Transcribe all records exactly.

MATERIAL FOR THIS EXERCISE START

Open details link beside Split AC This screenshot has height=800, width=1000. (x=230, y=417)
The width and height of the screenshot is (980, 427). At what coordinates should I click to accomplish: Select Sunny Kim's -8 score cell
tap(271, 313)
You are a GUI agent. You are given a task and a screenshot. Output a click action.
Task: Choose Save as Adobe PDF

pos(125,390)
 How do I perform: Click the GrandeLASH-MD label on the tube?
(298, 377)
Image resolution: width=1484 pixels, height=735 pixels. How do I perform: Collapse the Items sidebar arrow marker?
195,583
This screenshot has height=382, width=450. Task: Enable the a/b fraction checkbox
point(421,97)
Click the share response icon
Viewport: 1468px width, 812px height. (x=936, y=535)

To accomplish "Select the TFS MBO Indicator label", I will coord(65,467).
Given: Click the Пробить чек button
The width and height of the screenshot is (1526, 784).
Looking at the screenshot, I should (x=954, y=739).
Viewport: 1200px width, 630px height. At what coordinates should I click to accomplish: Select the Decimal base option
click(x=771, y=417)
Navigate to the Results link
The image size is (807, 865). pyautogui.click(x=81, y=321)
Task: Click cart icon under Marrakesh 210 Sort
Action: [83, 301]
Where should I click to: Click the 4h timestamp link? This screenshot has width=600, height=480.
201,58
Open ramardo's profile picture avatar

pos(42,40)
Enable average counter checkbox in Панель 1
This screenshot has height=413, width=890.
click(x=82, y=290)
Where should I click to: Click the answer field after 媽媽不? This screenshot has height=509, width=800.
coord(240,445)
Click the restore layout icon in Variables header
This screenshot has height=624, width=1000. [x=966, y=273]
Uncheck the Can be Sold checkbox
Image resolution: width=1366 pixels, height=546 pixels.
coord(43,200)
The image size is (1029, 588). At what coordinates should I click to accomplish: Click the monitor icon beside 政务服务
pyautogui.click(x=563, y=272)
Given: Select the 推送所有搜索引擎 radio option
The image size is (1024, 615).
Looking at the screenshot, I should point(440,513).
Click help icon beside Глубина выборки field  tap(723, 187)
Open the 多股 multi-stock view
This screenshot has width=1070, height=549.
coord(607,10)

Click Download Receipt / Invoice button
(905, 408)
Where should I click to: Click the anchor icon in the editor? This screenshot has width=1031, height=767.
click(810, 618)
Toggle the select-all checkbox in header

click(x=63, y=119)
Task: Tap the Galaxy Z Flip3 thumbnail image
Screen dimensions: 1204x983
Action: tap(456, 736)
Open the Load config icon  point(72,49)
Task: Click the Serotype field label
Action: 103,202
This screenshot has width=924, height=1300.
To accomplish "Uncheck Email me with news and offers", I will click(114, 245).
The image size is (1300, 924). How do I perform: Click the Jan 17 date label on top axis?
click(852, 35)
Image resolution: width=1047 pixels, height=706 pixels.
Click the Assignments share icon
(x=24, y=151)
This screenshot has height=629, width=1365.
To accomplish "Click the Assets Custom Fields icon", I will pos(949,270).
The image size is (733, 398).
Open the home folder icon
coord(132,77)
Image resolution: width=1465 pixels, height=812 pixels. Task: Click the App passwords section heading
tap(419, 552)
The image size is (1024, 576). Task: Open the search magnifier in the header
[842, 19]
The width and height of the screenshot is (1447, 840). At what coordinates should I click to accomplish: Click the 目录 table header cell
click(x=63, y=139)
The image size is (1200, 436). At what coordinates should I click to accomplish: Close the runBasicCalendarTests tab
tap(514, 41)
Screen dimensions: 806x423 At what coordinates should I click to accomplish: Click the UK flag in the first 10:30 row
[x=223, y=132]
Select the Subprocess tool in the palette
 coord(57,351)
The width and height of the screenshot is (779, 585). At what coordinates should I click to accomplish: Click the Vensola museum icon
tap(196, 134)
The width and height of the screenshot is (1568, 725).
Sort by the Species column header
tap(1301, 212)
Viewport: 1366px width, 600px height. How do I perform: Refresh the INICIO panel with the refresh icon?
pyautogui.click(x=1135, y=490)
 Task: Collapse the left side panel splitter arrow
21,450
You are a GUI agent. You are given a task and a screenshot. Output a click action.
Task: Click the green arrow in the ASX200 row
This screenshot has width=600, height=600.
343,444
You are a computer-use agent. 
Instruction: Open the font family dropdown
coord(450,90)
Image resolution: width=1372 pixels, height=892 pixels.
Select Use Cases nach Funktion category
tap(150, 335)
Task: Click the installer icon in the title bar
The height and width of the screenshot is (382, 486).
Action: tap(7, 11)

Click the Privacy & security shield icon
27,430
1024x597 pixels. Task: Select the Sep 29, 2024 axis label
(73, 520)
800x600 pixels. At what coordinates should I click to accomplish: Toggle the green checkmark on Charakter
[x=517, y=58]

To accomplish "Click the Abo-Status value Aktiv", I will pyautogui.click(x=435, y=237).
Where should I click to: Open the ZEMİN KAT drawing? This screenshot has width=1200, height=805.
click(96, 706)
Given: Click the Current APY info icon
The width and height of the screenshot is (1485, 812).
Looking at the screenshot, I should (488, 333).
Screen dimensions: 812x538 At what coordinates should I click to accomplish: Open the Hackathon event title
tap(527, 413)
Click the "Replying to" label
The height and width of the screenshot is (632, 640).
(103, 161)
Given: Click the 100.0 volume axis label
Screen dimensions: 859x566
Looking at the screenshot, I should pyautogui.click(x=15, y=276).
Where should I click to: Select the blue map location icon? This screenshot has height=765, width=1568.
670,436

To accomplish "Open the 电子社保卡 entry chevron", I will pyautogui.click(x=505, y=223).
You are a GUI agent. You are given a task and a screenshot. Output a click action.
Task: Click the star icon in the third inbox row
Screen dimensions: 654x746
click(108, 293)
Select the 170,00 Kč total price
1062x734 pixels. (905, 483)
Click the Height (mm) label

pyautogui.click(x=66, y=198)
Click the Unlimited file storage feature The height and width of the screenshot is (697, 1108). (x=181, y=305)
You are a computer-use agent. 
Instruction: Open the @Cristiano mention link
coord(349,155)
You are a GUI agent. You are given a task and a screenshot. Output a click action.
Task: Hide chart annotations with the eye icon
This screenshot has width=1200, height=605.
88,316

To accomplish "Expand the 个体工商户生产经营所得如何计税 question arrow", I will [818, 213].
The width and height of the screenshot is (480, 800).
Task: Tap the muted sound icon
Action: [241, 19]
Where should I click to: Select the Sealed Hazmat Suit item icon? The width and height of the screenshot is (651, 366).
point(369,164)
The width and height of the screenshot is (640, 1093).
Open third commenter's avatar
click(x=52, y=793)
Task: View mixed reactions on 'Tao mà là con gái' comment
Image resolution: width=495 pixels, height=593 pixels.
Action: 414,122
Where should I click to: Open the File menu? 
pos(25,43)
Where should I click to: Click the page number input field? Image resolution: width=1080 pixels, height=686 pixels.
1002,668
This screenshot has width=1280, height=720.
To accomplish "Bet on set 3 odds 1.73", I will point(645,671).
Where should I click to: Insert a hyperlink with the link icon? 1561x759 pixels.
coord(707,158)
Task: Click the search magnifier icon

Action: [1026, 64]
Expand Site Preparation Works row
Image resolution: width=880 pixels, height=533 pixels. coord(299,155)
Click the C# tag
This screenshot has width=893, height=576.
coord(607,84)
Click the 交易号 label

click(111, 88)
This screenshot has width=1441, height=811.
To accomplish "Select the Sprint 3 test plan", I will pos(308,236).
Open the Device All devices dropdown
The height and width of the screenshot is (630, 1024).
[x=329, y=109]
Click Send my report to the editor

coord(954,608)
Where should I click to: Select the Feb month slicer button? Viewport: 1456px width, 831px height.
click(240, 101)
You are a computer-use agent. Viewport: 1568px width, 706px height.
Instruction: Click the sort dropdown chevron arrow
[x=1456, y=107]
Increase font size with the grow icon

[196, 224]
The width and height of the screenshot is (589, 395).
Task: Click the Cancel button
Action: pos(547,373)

MATERIAL FOR THIS EXERCISE END

__SOLUTION TO THIS TASK__.
Open details link beside Split AC This screenshot has height=800, width=1000. (x=230, y=417)
The width and height of the screenshot is (980, 427). At what coordinates should I click to accomplish: Select Sunny Kim's -8 score cell
tap(271, 313)
You are a GUI agent. You are given a task and a screenshot. Output a click action.
Task: Choose Save as Adobe PDF

pos(125,390)
 How do I perform: Click the GrandeLASH-MD label on the tube?
(298, 377)
Image resolution: width=1484 pixels, height=735 pixels. How do I perform: Collapse the Items sidebar arrow marker?
195,583
This screenshot has height=382, width=450. Task: Enable the a/b fraction checkbox
point(421,97)
Click the share response icon
Viewport: 1468px width, 812px height. (x=936, y=535)

To accomplish "Select the TFS MBO Indicator label", I will coord(65,467).
Given: Click the Пробить чек button
The width and height of the screenshot is (1526, 784).
Looking at the screenshot, I should (x=954, y=739).
Viewport: 1200px width, 630px height. At what coordinates should I click to accomplish: Select the Decimal base option
click(x=771, y=417)
Navigate to the Results link
The image size is (807, 865). pyautogui.click(x=81, y=321)
Task: Click cart icon under Marrakesh 210 Sort
Action: [83, 301]
Where should I click to: Click the 4h timestamp link? This screenshot has width=600, height=480.
201,58
Open ramardo's profile picture avatar

pos(42,40)
Enable average counter checkbox in Панель 1
This screenshot has height=413, width=890.
click(x=82, y=290)
Where should I click to: Click the answer field after 媽媽不? This screenshot has height=509, width=800.
coord(240,445)
Click the restore layout icon in Variables header
This screenshot has height=624, width=1000. [x=966, y=273]
Uncheck the Can be Sold checkbox
Image resolution: width=1366 pixels, height=546 pixels.
coord(43,200)
The image size is (1029, 588). At what coordinates should I click to accomplish: Click the monitor icon beside 政务服务
pyautogui.click(x=563, y=272)
Given: Select the 推送所有搜索引擎 radio option
The image size is (1024, 615).
Looking at the screenshot, I should point(440,513).
Click help icon beside Глубина выборки field  tap(723, 187)
Open the 多股 multi-stock view
This screenshot has width=1070, height=549.
coord(607,10)

Click Download Receipt / Invoice button
(905, 408)
Where should I click to: Click the anchor icon in the editor? This screenshot has width=1031, height=767.
click(810, 618)
Toggle the select-all checkbox in header

click(x=63, y=119)
Task: Tap the Galaxy Z Flip3 thumbnail image
Screen dimensions: 1204x983
Action: tap(456, 736)
Open the Load config icon  point(72,49)
Task: Click the Serotype field label
Action: 103,202
This screenshot has width=924, height=1300.
To accomplish "Uncheck Email me with news and offers", I will click(114, 245).
The image size is (1300, 924). How do I perform: Click the Jan 17 date label on top axis?
click(852, 35)
Image resolution: width=1047 pixels, height=706 pixels.
Click the Assignments share icon
(x=24, y=151)
This screenshot has height=629, width=1365.
To accomplish "Click the Assets Custom Fields icon", I will pos(949,270).
The image size is (733, 398).
Open the home folder icon
coord(132,77)
Image resolution: width=1465 pixels, height=812 pixels. Task: Click the App passwords section heading
tap(419, 552)
The image size is (1024, 576). Task: Open the search magnifier in the header
[842, 19]
The width and height of the screenshot is (1447, 840). At what coordinates should I click to accomplish: Click the 目录 table header cell
click(x=63, y=139)
The image size is (1200, 436). At what coordinates should I click to accomplish: Close the runBasicCalendarTests tab
tap(514, 41)
Screen dimensions: 806x423 At what coordinates should I click to accomplish: Click the UK flag in the first 10:30 row
[x=223, y=132]
Select the Subprocess tool in the palette
 coord(57,351)
The width and height of the screenshot is (779, 585). At what coordinates should I click to accomplish: Click the Vensola museum icon
tap(196, 134)
The width and height of the screenshot is (1568, 725).
Sort by the Species column header
tap(1301, 212)
Viewport: 1366px width, 600px height. How do I perform: Refresh the INICIO panel with the refresh icon?
pyautogui.click(x=1135, y=490)
 Task: Collapse the left side panel splitter arrow
21,450
You are a GUI agent. You are given a task and a screenshot. Output a click action.
Task: Click the green arrow in the ASX200 row
This screenshot has width=600, height=600.
343,444
You are a computer-use agent. 
Instruction: Open the font family dropdown
coord(450,90)
Image resolution: width=1372 pixels, height=892 pixels.
Select Use Cases nach Funktion category
tap(150, 335)
Task: Click the installer icon in the title bar
The height and width of the screenshot is (382, 486).
Action: tap(7, 11)

Click the Privacy & security shield icon
27,430
1024x597 pixels. Task: Select the Sep 29, 2024 axis label
(73, 520)
800x600 pixels. At what coordinates should I click to accomplish: Toggle the green checkmark on Charakter
[x=517, y=58]

To accomplish "Click the Abo-Status value Aktiv", I will pyautogui.click(x=435, y=237).
Where should I click to: Open the ZEMİN KAT drawing? This screenshot has width=1200, height=805.
click(96, 706)
Given: Click the Current APY info icon
The width and height of the screenshot is (1485, 812).
Looking at the screenshot, I should (488, 333).
Screen dimensions: 812x538 At what coordinates should I click to accomplish: Open the Hackathon event title
tap(527, 413)
Click the "Replying to" label
The height and width of the screenshot is (632, 640).
(103, 161)
Given: Click the 100.0 volume axis label
Screen dimensions: 859x566
Looking at the screenshot, I should pyautogui.click(x=15, y=276).
Where should I click to: Select the blue map location icon? This screenshot has height=765, width=1568.
670,436

To accomplish "Open the 电子社保卡 entry chevron", I will pyautogui.click(x=505, y=223).
You are a GUI agent. You are given a task and a screenshot. Output a click action.
Task: Click the star icon in the third inbox row
Screen dimensions: 654x746
click(108, 293)
Select the 170,00 Kč total price
1062x734 pixels. (905, 483)
Click the Height (mm) label

pyautogui.click(x=66, y=198)
Click the Unlimited file storage feature The height and width of the screenshot is (697, 1108). (x=181, y=305)
You are a computer-use agent. 
Instruction: Open the @Cristiano mention link
coord(349,155)
You are a GUI agent. You are given a task and a screenshot. Output a click action.
Task: Hide chart annotations with the eye icon
This screenshot has width=1200, height=605.
88,316

To accomplish "Expand the 个体工商户生产经营所得如何计税 question arrow", I will [818, 213].
The width and height of the screenshot is (480, 800).
Task: Tap the muted sound icon
Action: [241, 19]
Where should I click to: Select the Sealed Hazmat Suit item icon? The width and height of the screenshot is (651, 366).
point(369,164)
The width and height of the screenshot is (640, 1093).
Open third commenter's avatar
click(x=52, y=793)
Task: View mixed reactions on 'Tao mà là con gái' comment
Image resolution: width=495 pixels, height=593 pixels.
Action: 414,122
Where should I click to: Open the File menu? 
pos(25,43)
Where should I click to: Click the page number input field? Image resolution: width=1080 pixels, height=686 pixels.
1002,668
This screenshot has width=1280, height=720.
To accomplish "Bet on set 3 odds 1.73", I will point(645,671).
Where should I click to: Insert a hyperlink with the link icon? 1561x759 pixels.
coord(707,158)
Task: Click the search magnifier icon

Action: [1026, 64]
Expand Site Preparation Works row
Image resolution: width=880 pixels, height=533 pixels. coord(299,155)
Click the C# tag
This screenshot has width=893, height=576.
coord(607,84)
Click the 交易号 label

click(111, 88)
This screenshot has width=1441, height=811.
To accomplish "Select the Sprint 3 test plan", I will pos(308,236).
Open the Device All devices dropdown
The height and width of the screenshot is (630, 1024).
[x=329, y=109]
Click Send my report to the editor

coord(954,608)
Where should I click to: Select the Feb month slicer button? Viewport: 1456px width, 831px height.
click(240, 101)
You are a computer-use agent. Viewport: 1568px width, 706px height.
Instruction: Click the sort dropdown chevron arrow
[x=1456, y=107]
Increase font size with the grow icon

[196, 224]
The width and height of the screenshot is (589, 395).
Task: Click the Cancel button
Action: pos(547,373)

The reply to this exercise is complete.